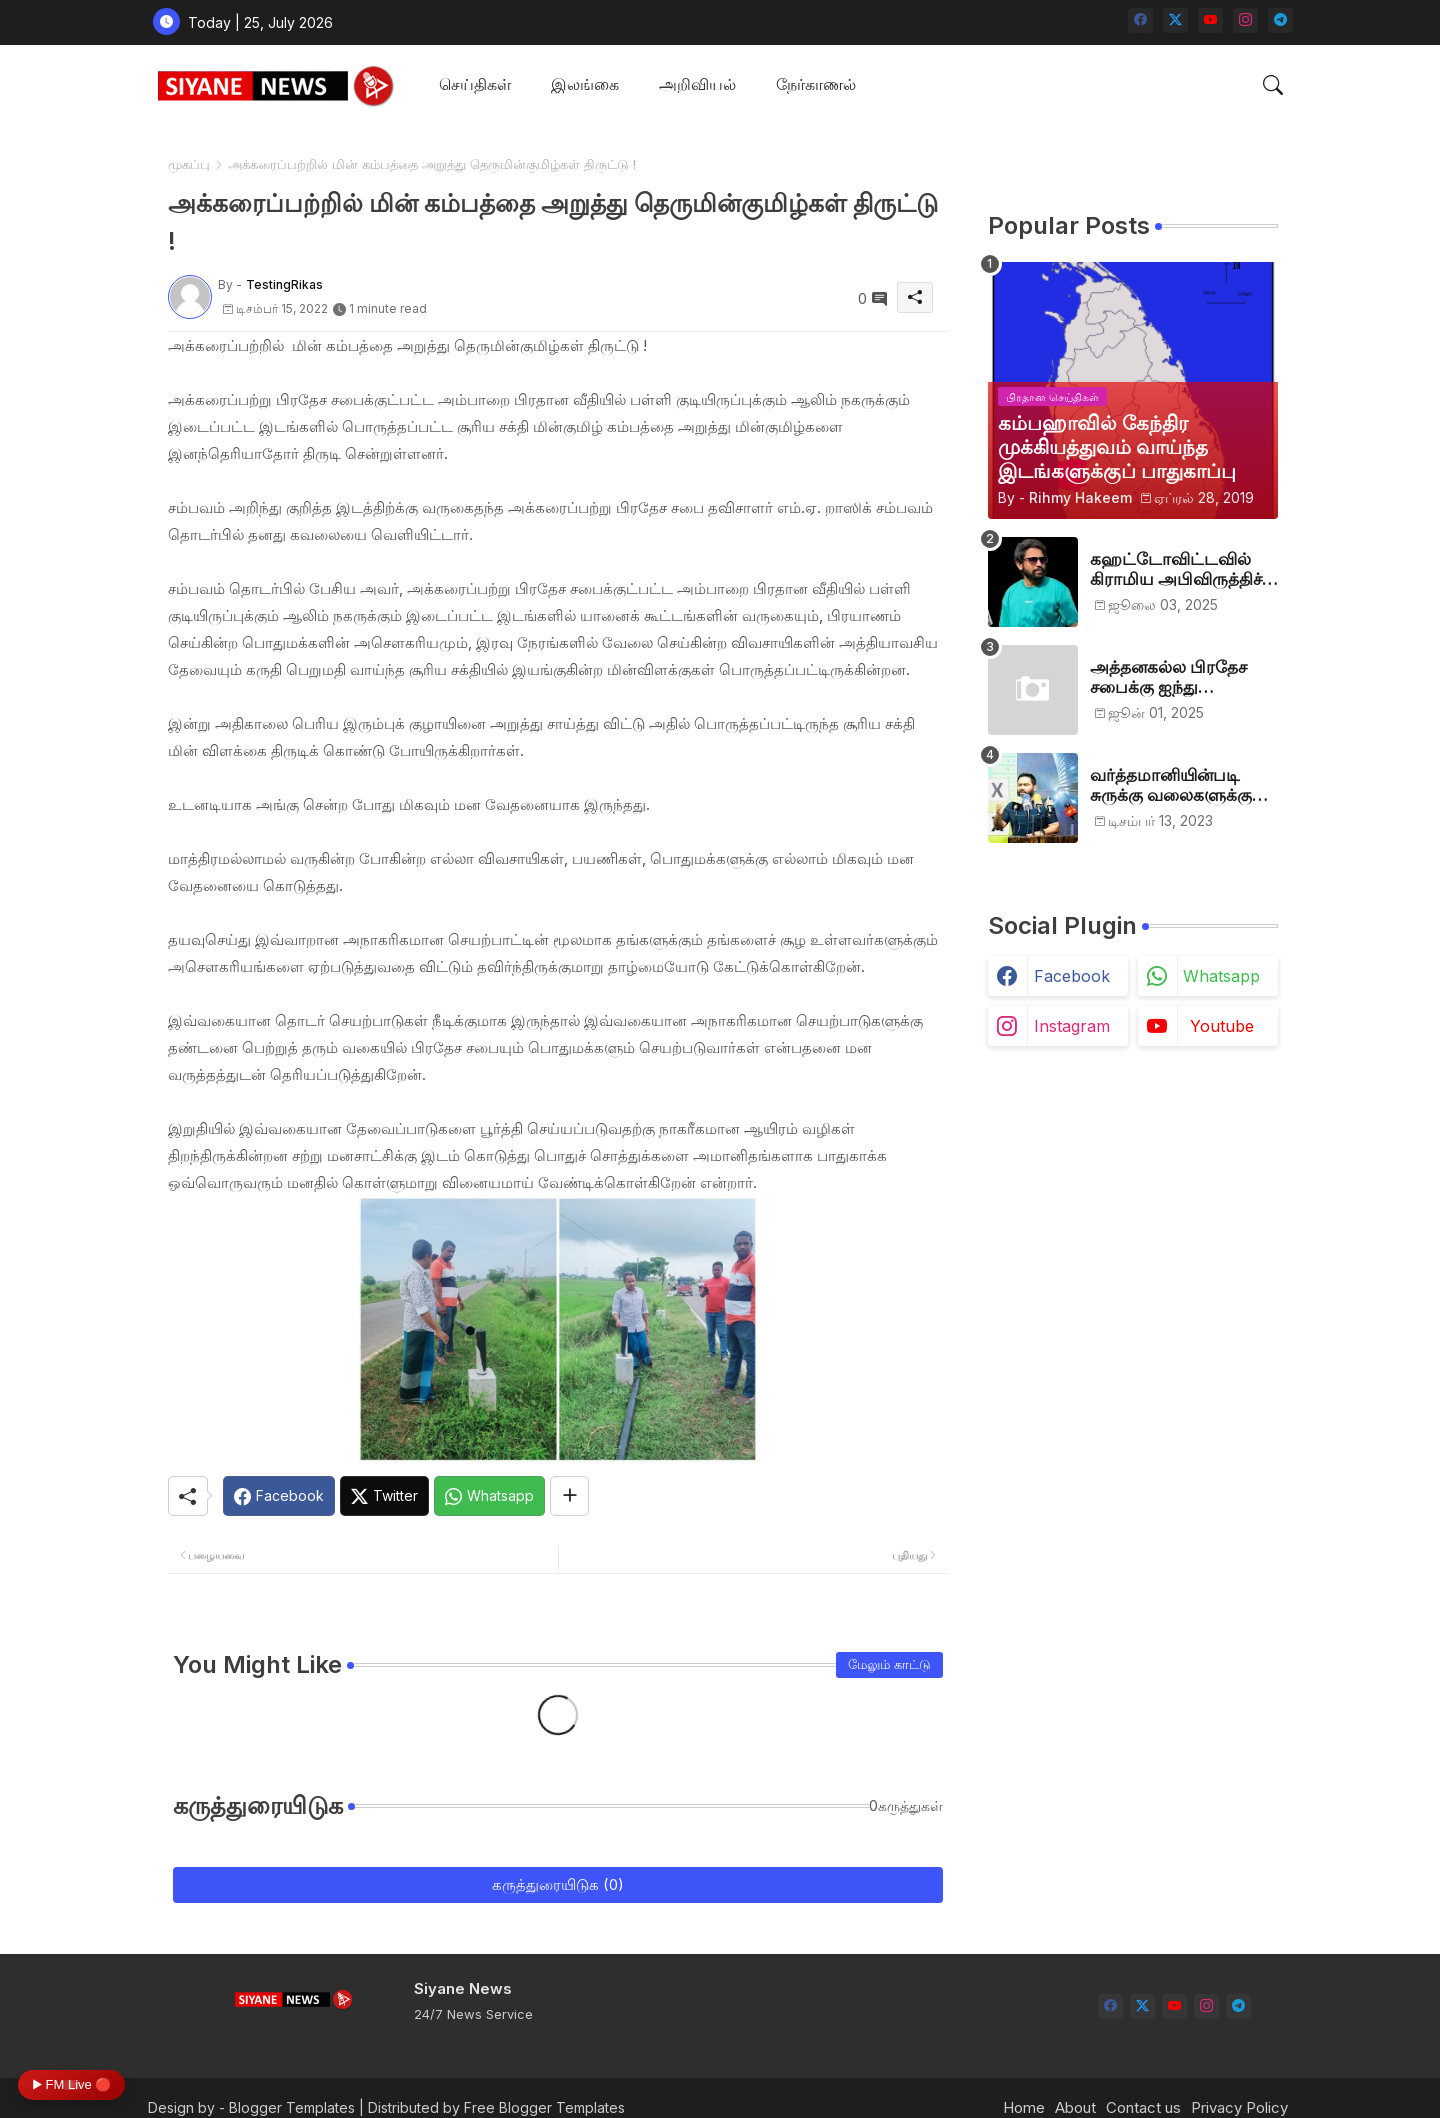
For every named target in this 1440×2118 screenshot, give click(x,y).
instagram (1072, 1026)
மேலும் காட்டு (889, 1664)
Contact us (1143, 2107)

======

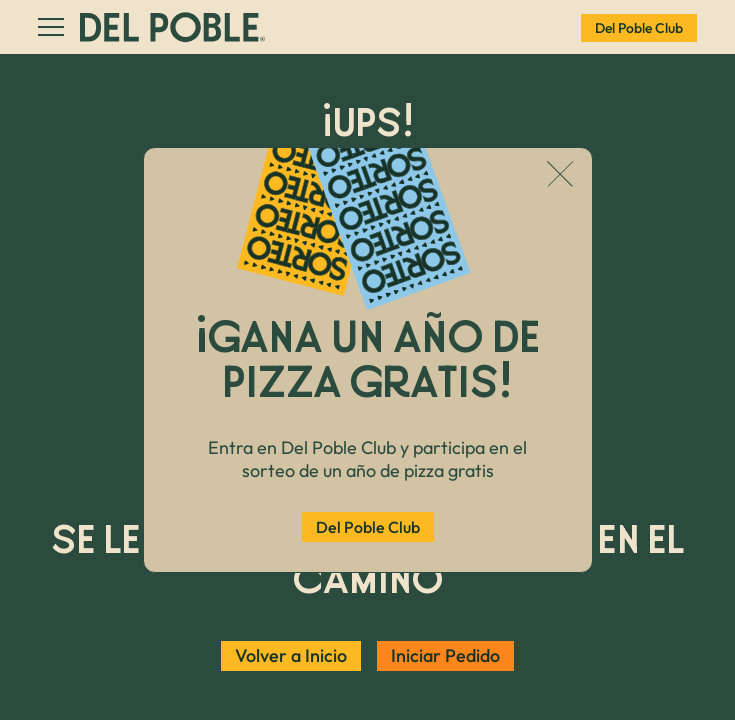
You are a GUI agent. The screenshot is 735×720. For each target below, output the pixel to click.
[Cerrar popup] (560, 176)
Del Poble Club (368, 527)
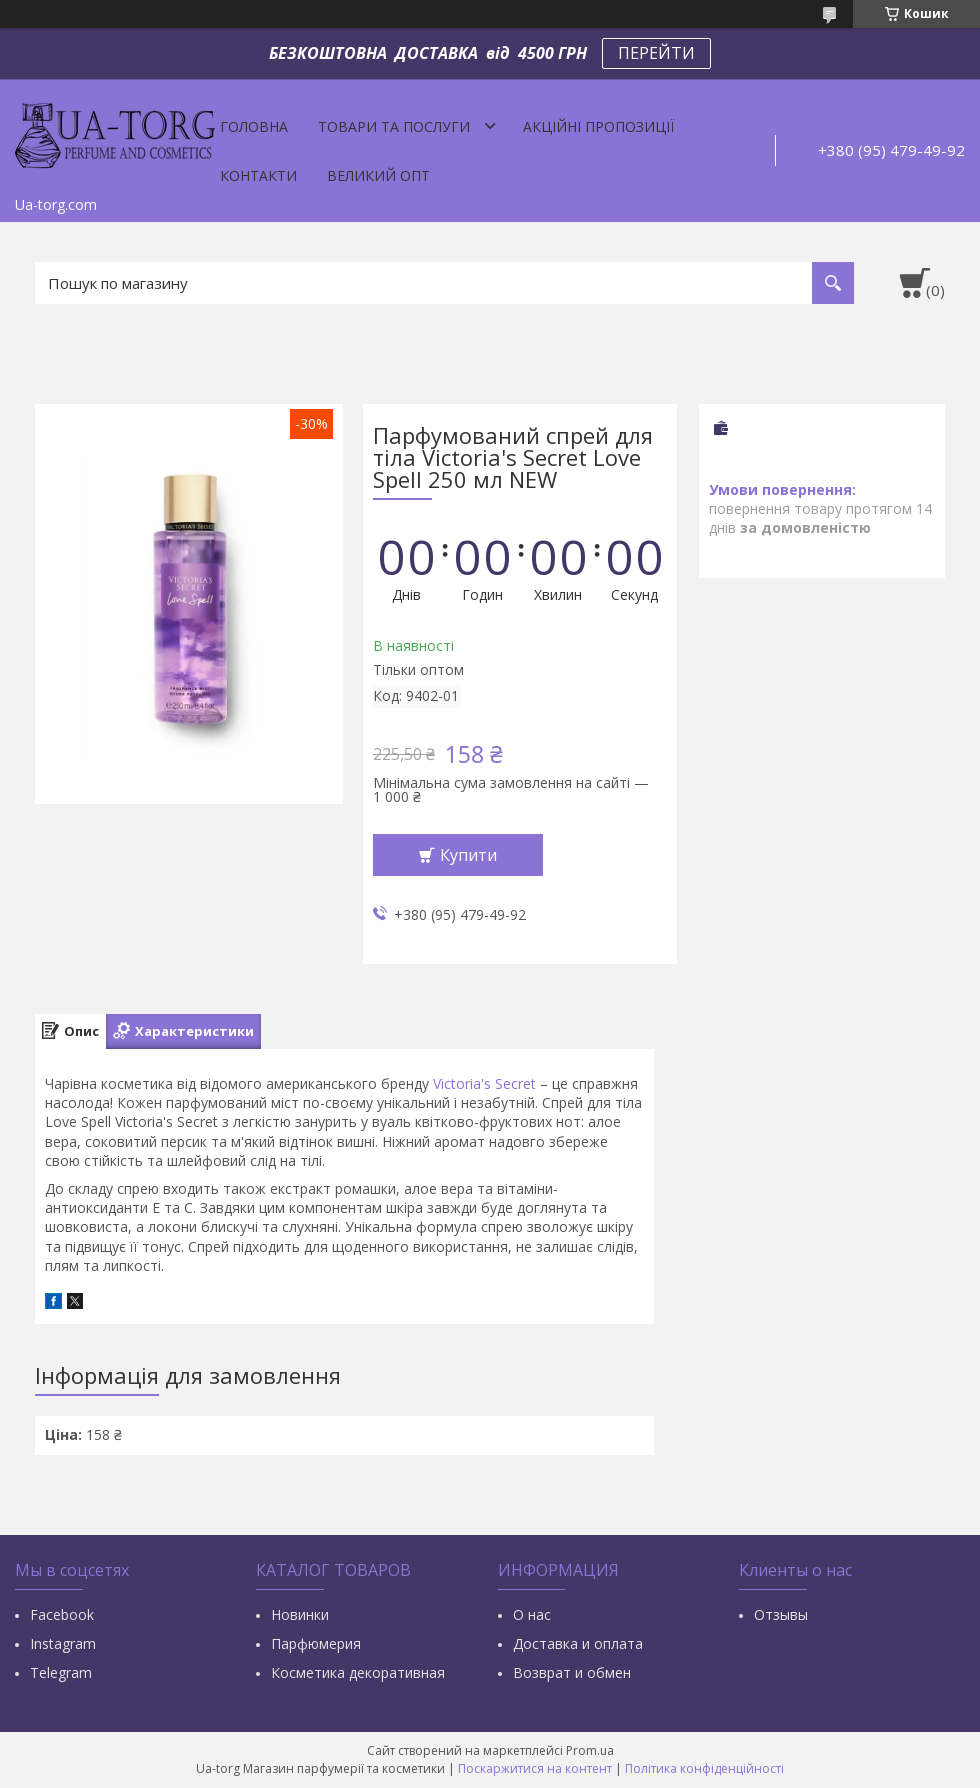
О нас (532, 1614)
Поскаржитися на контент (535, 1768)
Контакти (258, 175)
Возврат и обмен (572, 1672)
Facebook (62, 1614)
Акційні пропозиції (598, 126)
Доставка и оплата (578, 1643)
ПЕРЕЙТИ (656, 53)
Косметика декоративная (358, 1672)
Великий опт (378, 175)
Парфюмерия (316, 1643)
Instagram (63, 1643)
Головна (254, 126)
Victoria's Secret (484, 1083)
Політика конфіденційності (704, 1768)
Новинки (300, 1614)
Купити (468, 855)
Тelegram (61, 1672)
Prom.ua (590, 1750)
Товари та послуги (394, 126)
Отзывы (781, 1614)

======

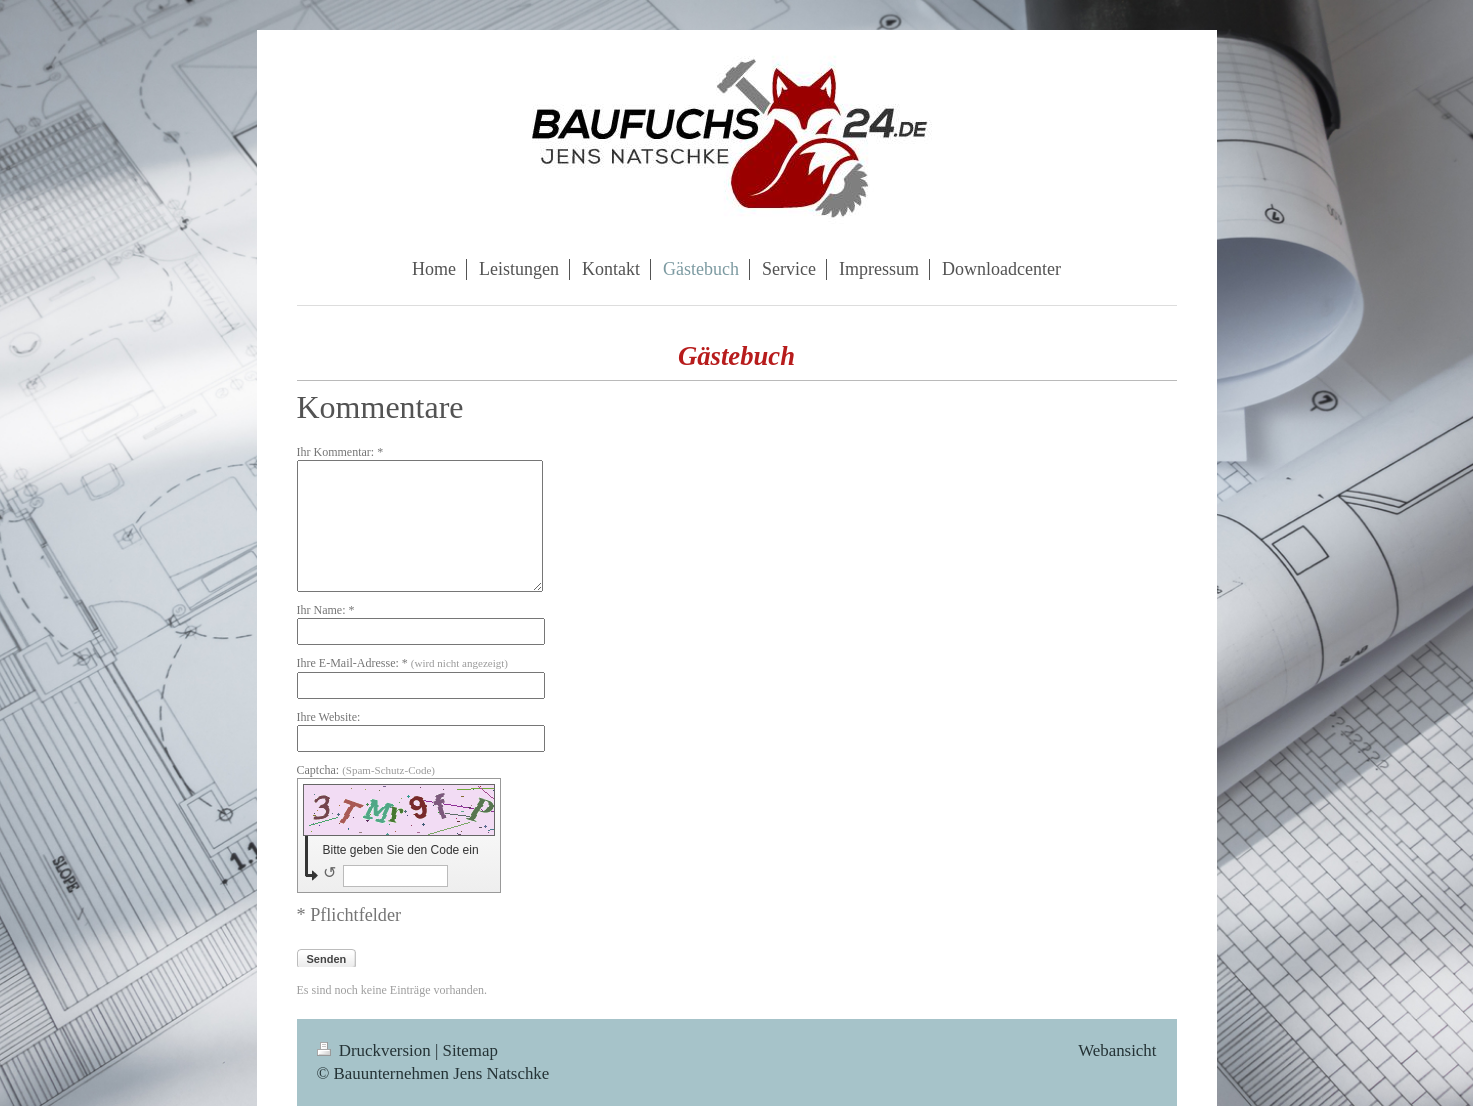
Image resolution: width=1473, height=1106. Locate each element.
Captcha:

======

• **EXERCISE DIRECTIONS**
Repeat the listing from the line with "You are a GUI" to the line with "Товари та послуги (394, 126)", switching "Facebook" to "YouTube" and changing nothing else, and leave the pictures out.

• **TASK RESPONSE**
You are a GUI agent. The screenshot is 735×720. For each target below, output the pixel to click.
[Cerrar popup] (560, 176)
Del Poble Club (368, 527)
О нас (532, 1614)
Поскаржитися на контент (535, 1768)
Контакти (258, 175)
Возврат и обмен (572, 1672)
YouTube (62, 1614)
Акційні пропозиції (598, 126)
Доставка и оплата (578, 1643)
ПЕРЕЙТИ (656, 53)
Косметика декоративная (358, 1672)
Великий опт (378, 175)
Парфюмерия (316, 1643)
Instagram (63, 1643)
Головна (254, 126)
Victoria's Secret (484, 1083)
Політика конфіденційності (704, 1768)
Новинки (300, 1614)
Купити (468, 855)
Тelegram (61, 1672)
Prom.ua (590, 1750)
Товари та послуги (394, 126)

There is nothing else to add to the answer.